### PASSAGE GIVEN
--- start ---

213 for you and me

Marianne Faithful – Broken English

LP- 1979

Today is the second time I have listened to Broken English this month. Although I have listened to this album for decades, this time felt like the first time. It was new, fresh and full of energy, emotion and stories that needed to be told. I left the album out as a reminder to return and give it another spin on the turntable. That spin was today, and Marianne Faithful’s Broken English has only improved with age, like a fine wine. Broken English has one song that has become an earworm for me, the Ballad of Lucy Jordan.

“At the age of thirty-seven

She realized she’d never

Ride through Paris in a sports car

With the warm wind in her hair

So she let the phone keep ringing

And she sat there softly singing

Little nursery rhymes she’d memorized

In her daddy’s easy chair.”

The Ballad of Lucy Jordan is a sad song, but it has a message that, hopefully, we can learn from. So many of us live lives of quiet desolation and never feel the wind in our hair, or in my case, what’s left of it. We put things aside and lie to ourselves that we will do them later. Later never comes. I am blessed to have lived with wild abandon (occasionally) and can sit in my easy chair and softly sing songs I had memorized. I can also sit in my rocking chair and tell stories of my exploits as a young man.

Harry Stafford and Marco Butcher – We Are The Perilous Men

Steamed – 2123

On the first listen, I got excited. The first track, Walk Among the Spectres, took me to the land of Tom Waits in the 1990s, but I didn’t stop to live there. Walk Among The Spectres stands independently and doesn’t sound like a copy of Tom Waits. The lyrics stayed away from the variations of love prevalent in music. I’m unsure what most of them mean, but it sounds good. The sound pallet shifts for all the tracks while carrying forward a thread of commonality. There is one other trick up the sleeves of Harry and Marco that made me smile when I heard it. I had just listened to Frampton Comes Alive, which is notable for one device that Frampton used, the talk-box. The Perilous Men use a talk-box on a few songs, which is good. The talk-box is a seldom used addition to any music, but when used with discretion, it can add a new layer of sound to a song. Harry Stafford and Marco Butcher did an excellent job blending the talk box into the music.

I also enjoyed hearing the space in the song used to good effect; by that, I mean moving the sound left and right and dead center. I have listened to other albums brutally mixed, but not here; the production is right on. It was produced and mastered by Marco Butcher at Boombox Studio.

--- end ---

### DATA SHOWN
--- start ---

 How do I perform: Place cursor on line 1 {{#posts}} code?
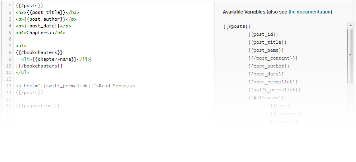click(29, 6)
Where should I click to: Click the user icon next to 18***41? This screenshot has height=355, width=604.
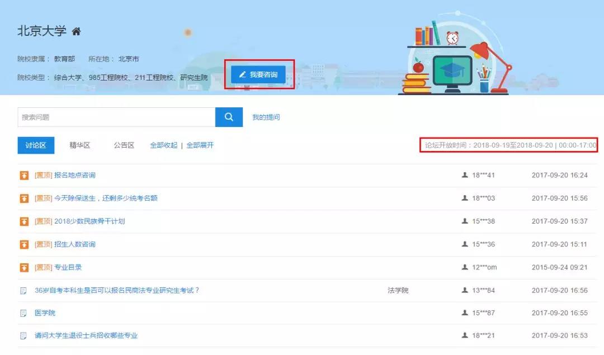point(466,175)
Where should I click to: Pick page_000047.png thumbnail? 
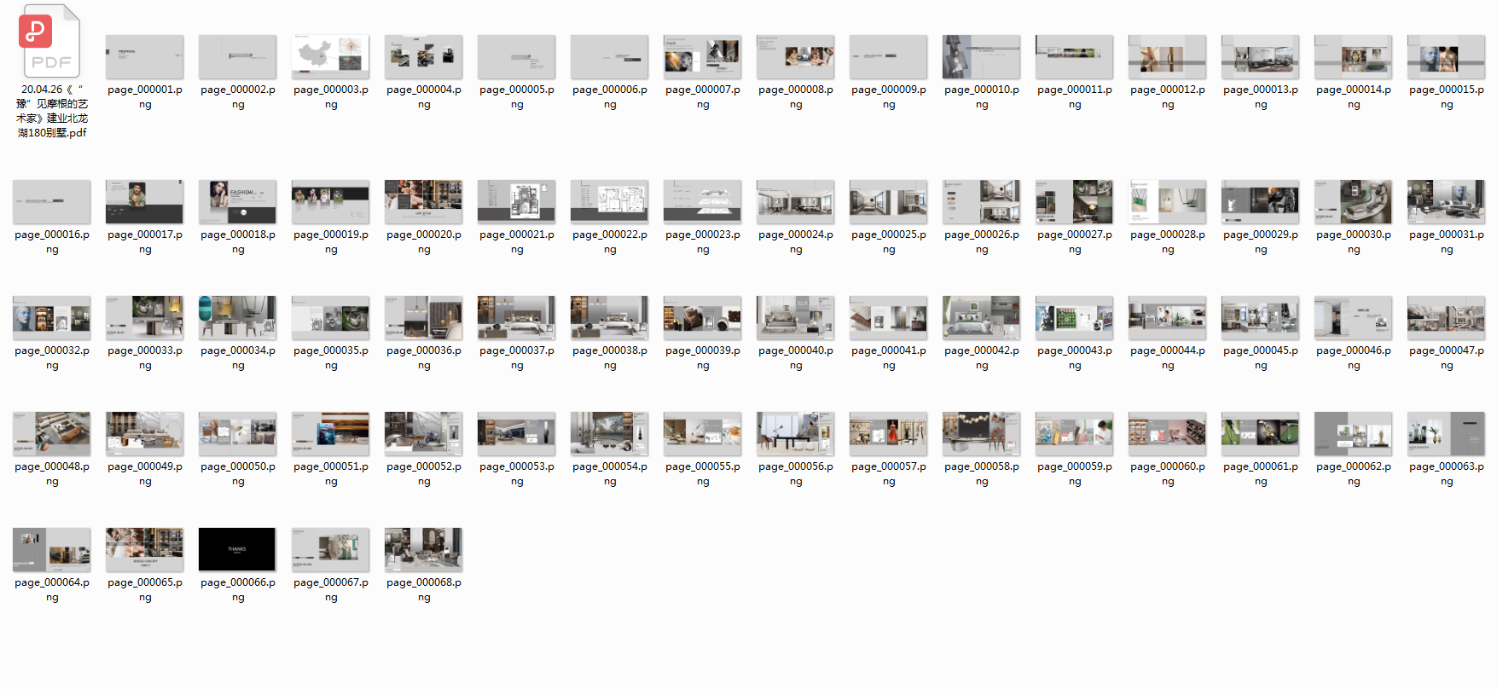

--- end ---
--- start ---

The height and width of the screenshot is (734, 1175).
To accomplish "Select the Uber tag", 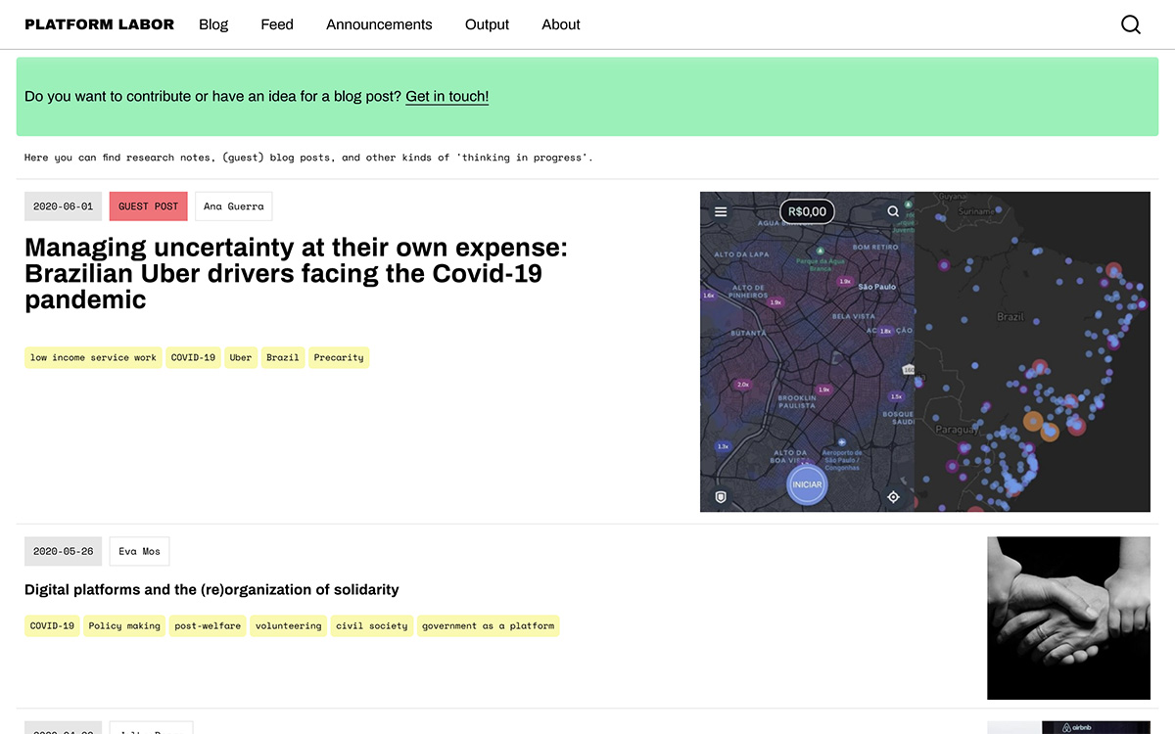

--- end ---

### EXERCISES TO COMPLETE
(A) In the listing, copy word for word the lines from the one containing "Where should I click to: Click" to the one containing "Where should I click to: Pick", leaving the pictures out.
(B) Extend the album reviews beyond their final sentence.

### ANSWERS TO THE PROBLEMS
(A)
Where should I click to: Click the user icon next to 18***41? This screenshot has height=355, width=604.
point(466,175)
Where should I click to: Pick page_000047.png thumbnail? 

(B)
Van Morrison – Hymns To The Silence Disc One

CD – 1991  

Van Morrison – Hymns To The Silence Disc Two

CD – 1991

I like this album (s). I bought it first on cassette and enjoyed it on the road. Hymns To The Silence was on CD today and stationary. It still sounded good.

Lester Flatt and Earl Scruggs – Hard Travelin’

LP – 1963

Hard Travelin’ is a repacked version of their best-of albums. If you heard one, you heard them all. They are still good, and I enjoyed hearing these songs again.

Chet Atkins, Floyd Crammer & Boots Randolf – Chet, Floyd & Boots

LP – 1971

It’s not my cup of tea, but each to their own. If someone else likes this one, all the power to them.

Arthur Fiedler And The Boston Pops – Play The Beatles

LP – 1969

I wish I could dig this one out of my head. It is not good listening from my perspective.

The New Pornographers – Electric Version

CD – 2003

I was overdue for a listening session with The New Pornographers. Electric Version has aged well, and I was happy to hear them again.

Nash The Slash – Children Of The Night

LP – 1981

I don’t remember how, when or where I came into the orbit of Nash The Slash, but I’m glad I did. He is an acquired taste, but I like it enough to have several of his albums. Stay tuned to this channel to hear more of Nash The Slash next Monday.

Adam Again – Dig

Stream – 1992

I listen to this album over and over, year after year. Gene Eugene was a unique talent. I am going to let Wikipedia tell the story. “Gene Andrusco (April 6, 1961 – March 20, 2000), better known as Gene Eugene, was a Canadian-born actor, record producer, engineer, composer and musician. Andrusco was best known as the leader of the alternative rock band Adam Again, a member of The Swirling Eddies (credited as Prickly Disco), and a founding member of the supergroup Lost Dogs.”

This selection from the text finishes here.